God, this game is stupid!
- Come on man it's not that hard.
Wow, you do suck at this game.
- God!
- Come on man it was just a joke.
You can't even get past the turtle on a cloud?
Ha! You suck at everything!
- Shut up, Ian! I swear on my eternal love for princess
peach, I'll make you pay for what you've done!
Ian?
- Balls!
Balls! Balls! Balls!
Balls! Balls! Balls!
- Are you okay, man?
- Yeah, I just had some kind of weird muscle spazem
and punched myself in the face a bunch of times.
Anyway, I gotta go to my job interview.
- Balls!
- Balls?
- Nothing I just scream "balls" whenever I feel pain.
- Good to know.
Good luck with your interview.
- Ian, I've gotta say ...
out of all the people I've interviewed for this job ...
There's something about you I really like. Why don't you tell
me a little bit about why you'd like to be a subtitute teacher?
- Well I really, really love ...
Balls!
Sorry, what I meant to say is
that I really love working with kids ...
Balls!
- Excuse me?
- No, Nothing, I think I just have something wrong with my ...
Balls!
- You know, maybe we should take this up a different time
Why don't you plan on coming back? ...
- Balls!
Oh my god! I'm so sorry!
I'm so sorry!
- This is boring.
Hey, do you think I could get a voodoo doll of myself?
Sweeeeeet.
- Dude I got the job.
He said he really loved my energy.
- Oh yeah, you know I like that.
- Hey Anthony, I was just wondering if you ...
Why are you play with that little kids doll?
- It's not a little kids doll! It's a voodoo doll!

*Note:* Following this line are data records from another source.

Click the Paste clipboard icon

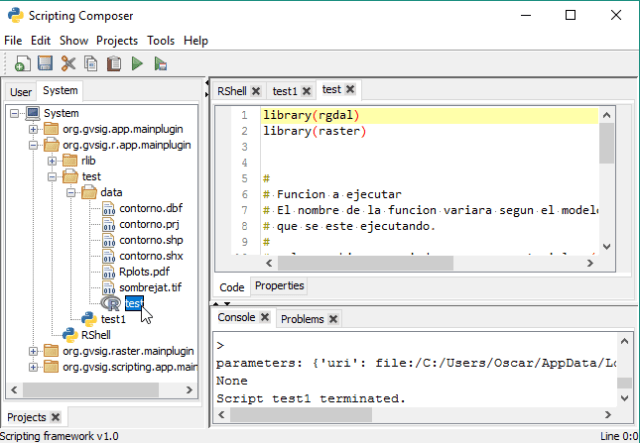(114, 64)
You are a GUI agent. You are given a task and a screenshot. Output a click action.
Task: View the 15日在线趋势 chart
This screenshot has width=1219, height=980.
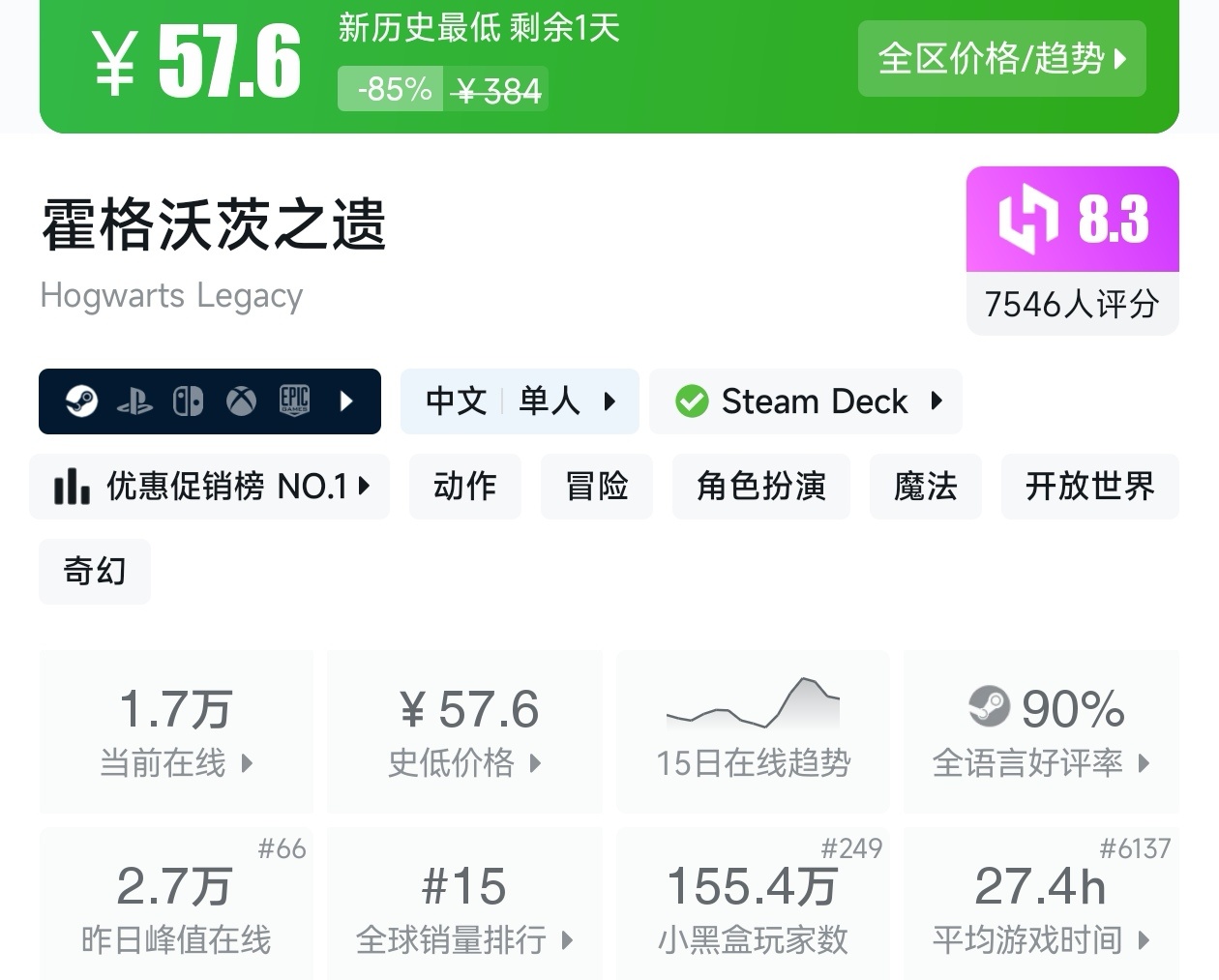pyautogui.click(x=753, y=730)
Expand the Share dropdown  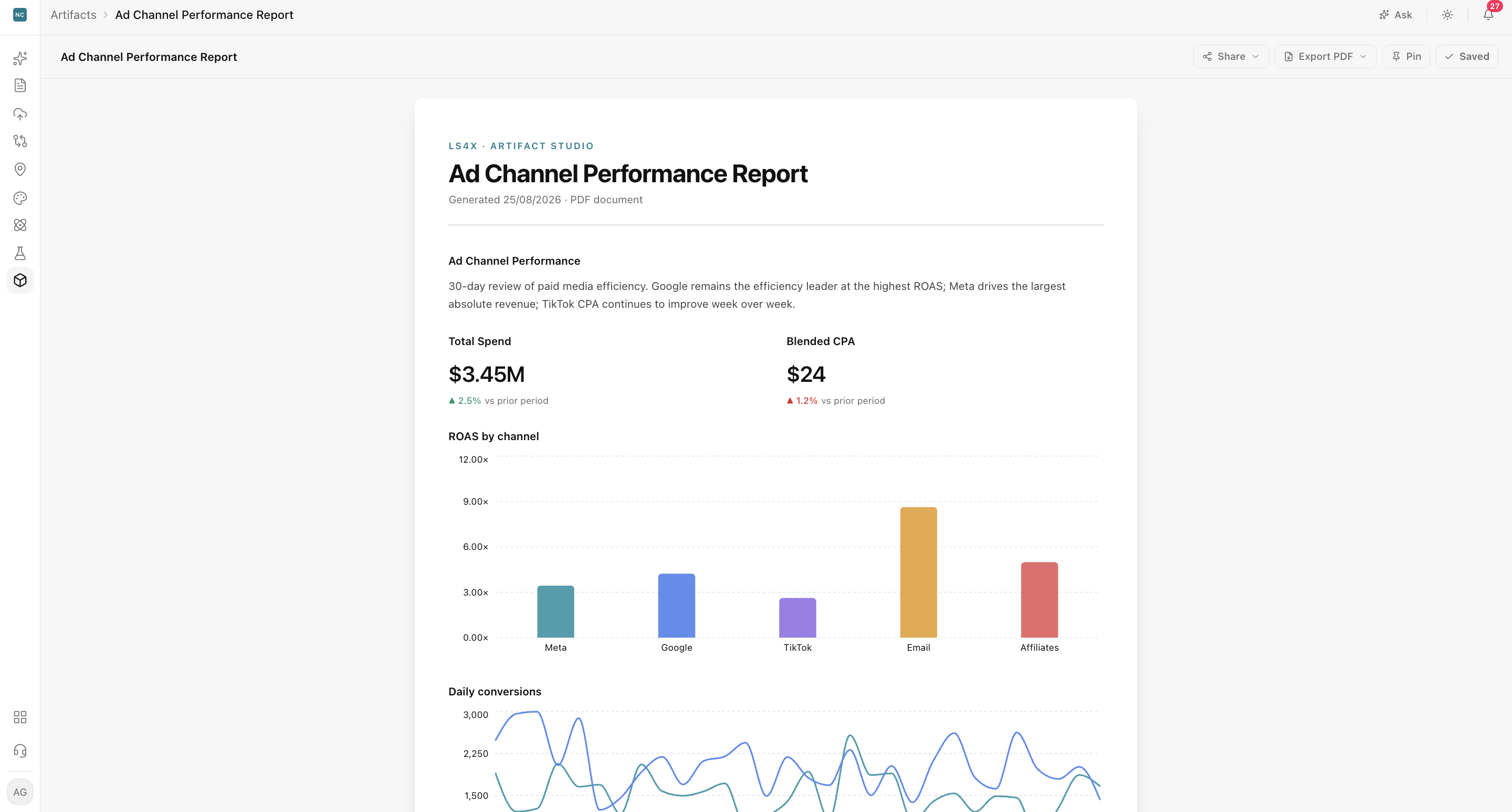click(1231, 56)
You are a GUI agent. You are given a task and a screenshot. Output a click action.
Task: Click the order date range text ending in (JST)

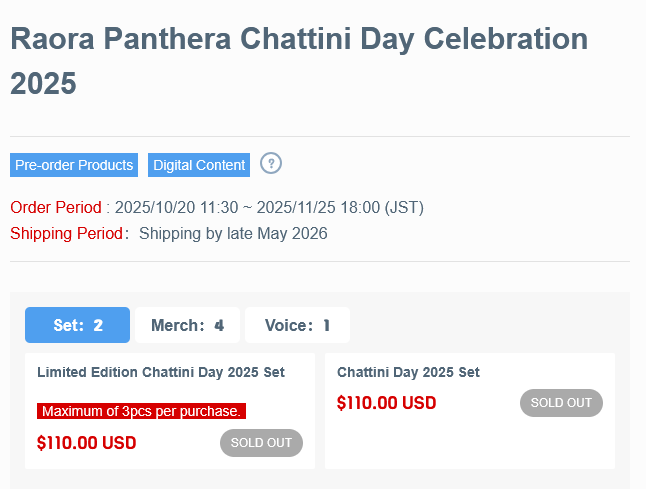[x=269, y=208]
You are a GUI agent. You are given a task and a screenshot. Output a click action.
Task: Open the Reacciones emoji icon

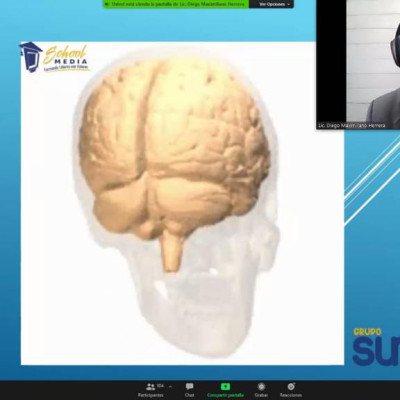[291, 387]
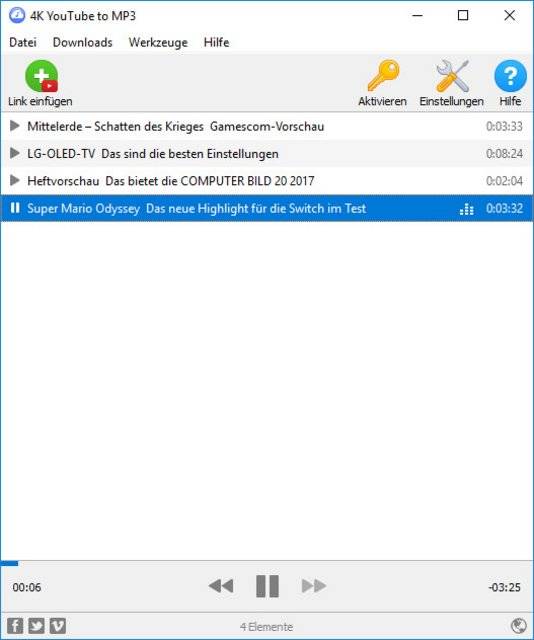
Task: Open the Vimeo icon in status bar
Action: [x=58, y=626]
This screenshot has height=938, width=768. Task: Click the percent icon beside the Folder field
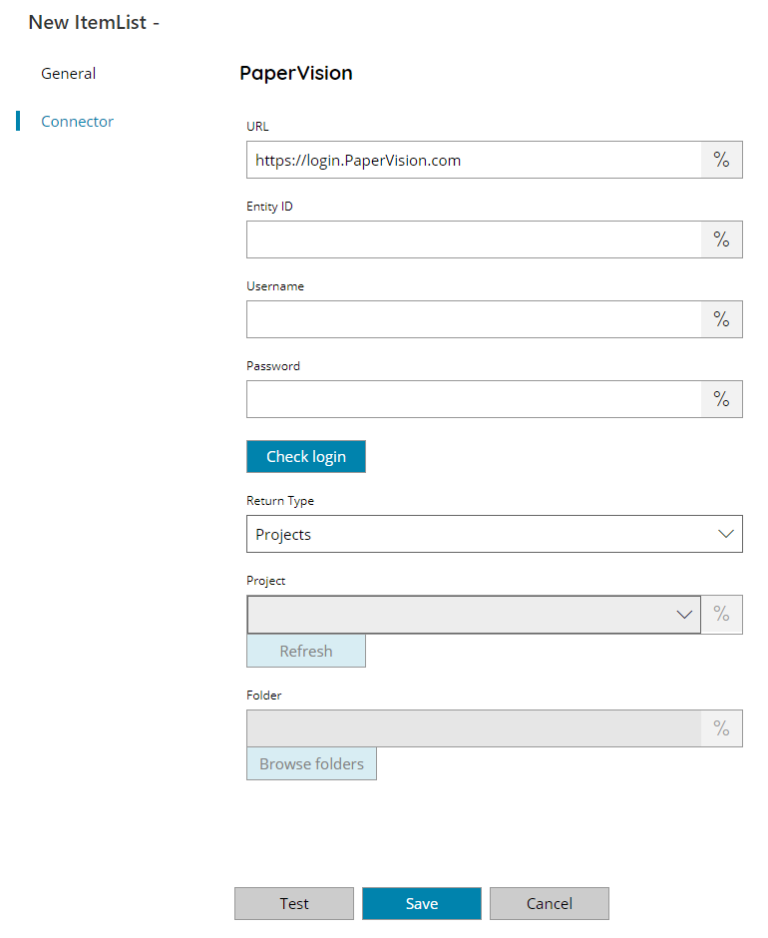[x=722, y=728]
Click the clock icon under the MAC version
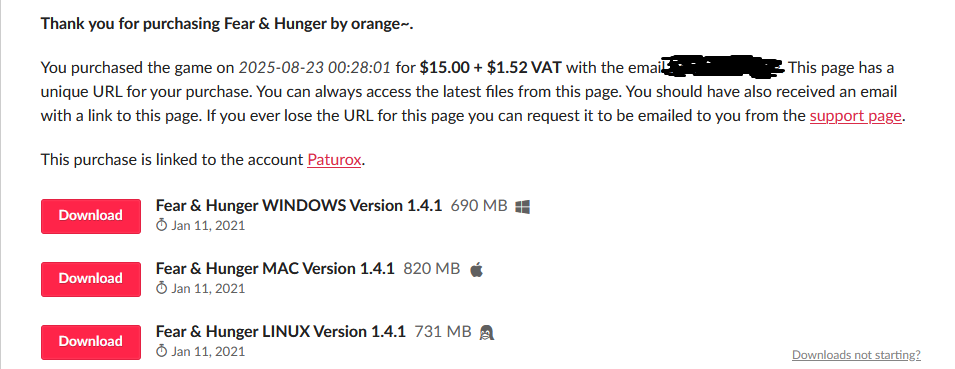Viewport: 955px width, 369px height. 161,288
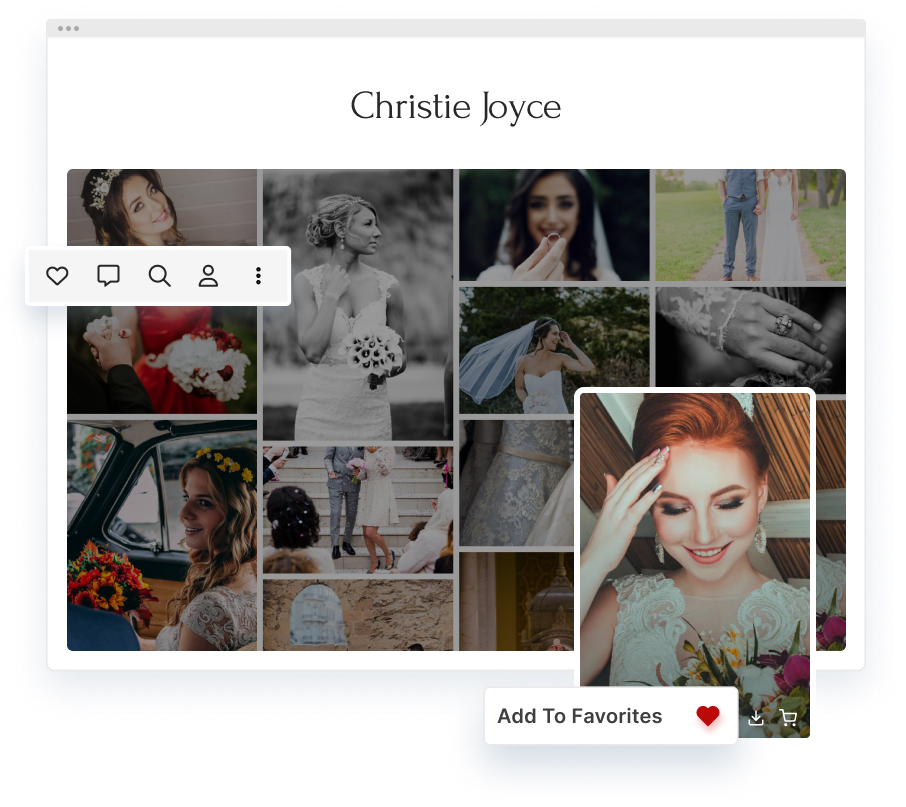Expand the three-dot more options menu

pyautogui.click(x=258, y=276)
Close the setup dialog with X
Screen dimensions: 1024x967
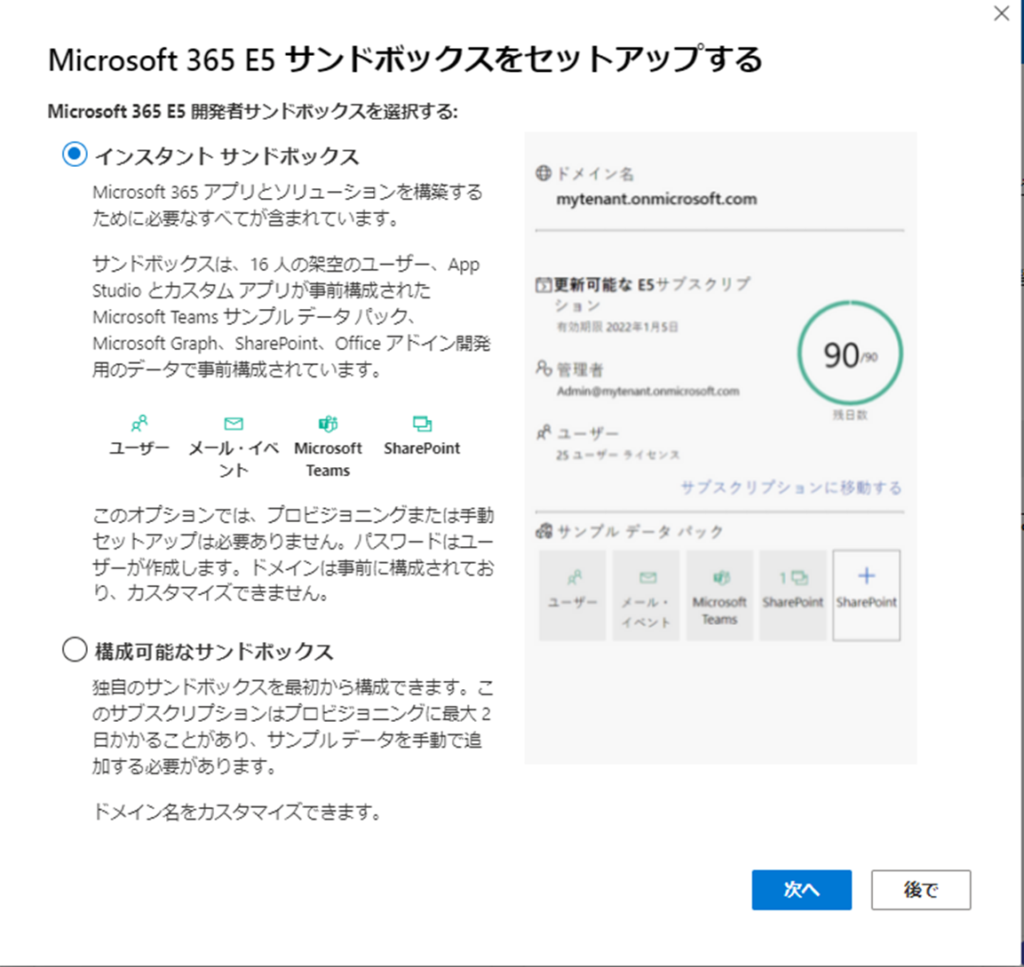(1001, 14)

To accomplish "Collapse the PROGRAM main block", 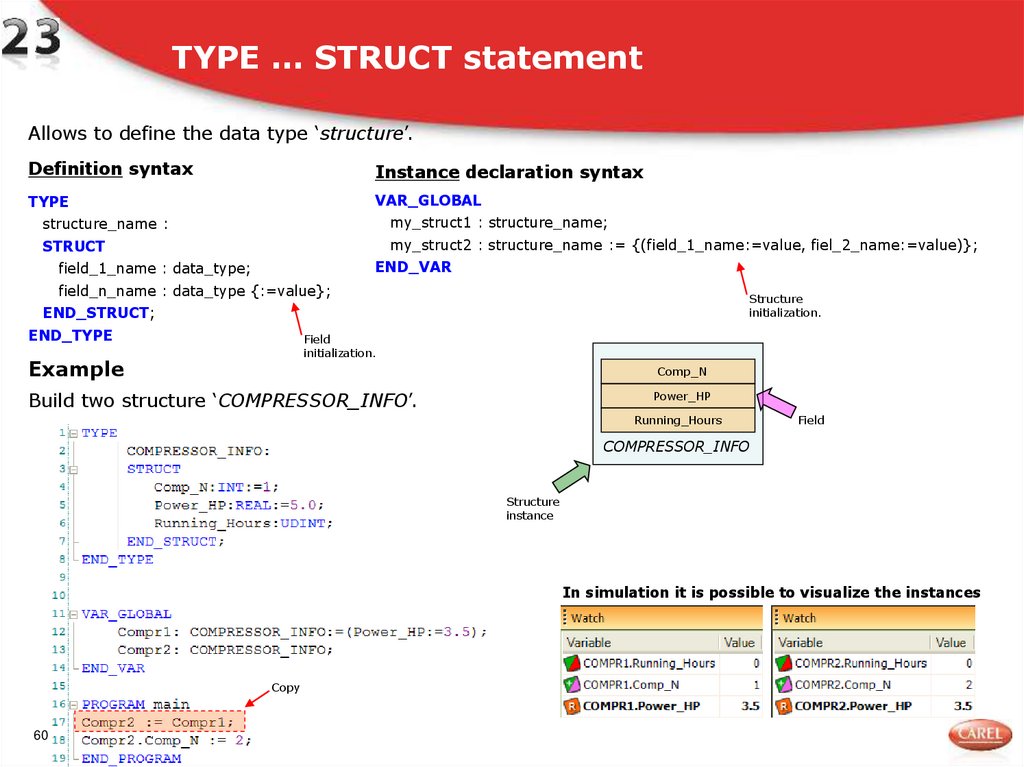I will (x=76, y=705).
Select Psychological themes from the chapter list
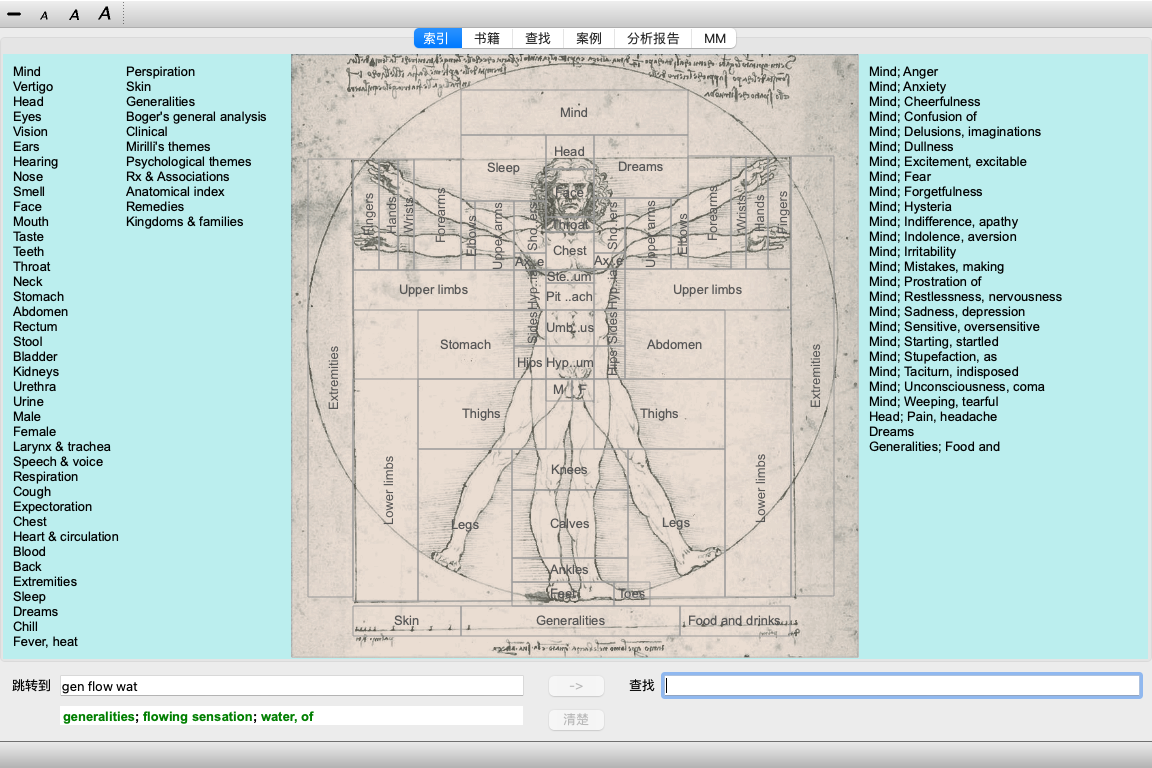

- Oh my God. Anthony, I can't see!
- Wait, did you say something about a voodoo doll?
- Yaeh.
- Then that means ...
Oh dude ...
Were you fondeling yourself through your own voodoo doll?
- I was just curious.
It feels like someone else is doing it you know? Like that one time
you said you sat on your hand for a really long time and then ...
- Okay. You know we don't need to talk about that right now.
- So is it gay if I fondel myself through my own voodoo doll?
- Yeah.
- So uh ...
These things actually work?
Balls!
Wait ...
- Oh god! dude what was that for?!
- You where trying to sabotage my job interview!
- Balls.
- I don't want to have to kill you.
- Me neither.
- We should just get rid of these things.
- What if we tryed trading these for a voodoo doll of someone else?
- Okay, who the hell gave you these?
- Him
- Hey, turtle cloud guy...
Can I trade this for a voodoo doll of Ke$ha?
Oh come on. Please give me one.
Please, please ...
[Captioned By: ClosedCaptionsTV]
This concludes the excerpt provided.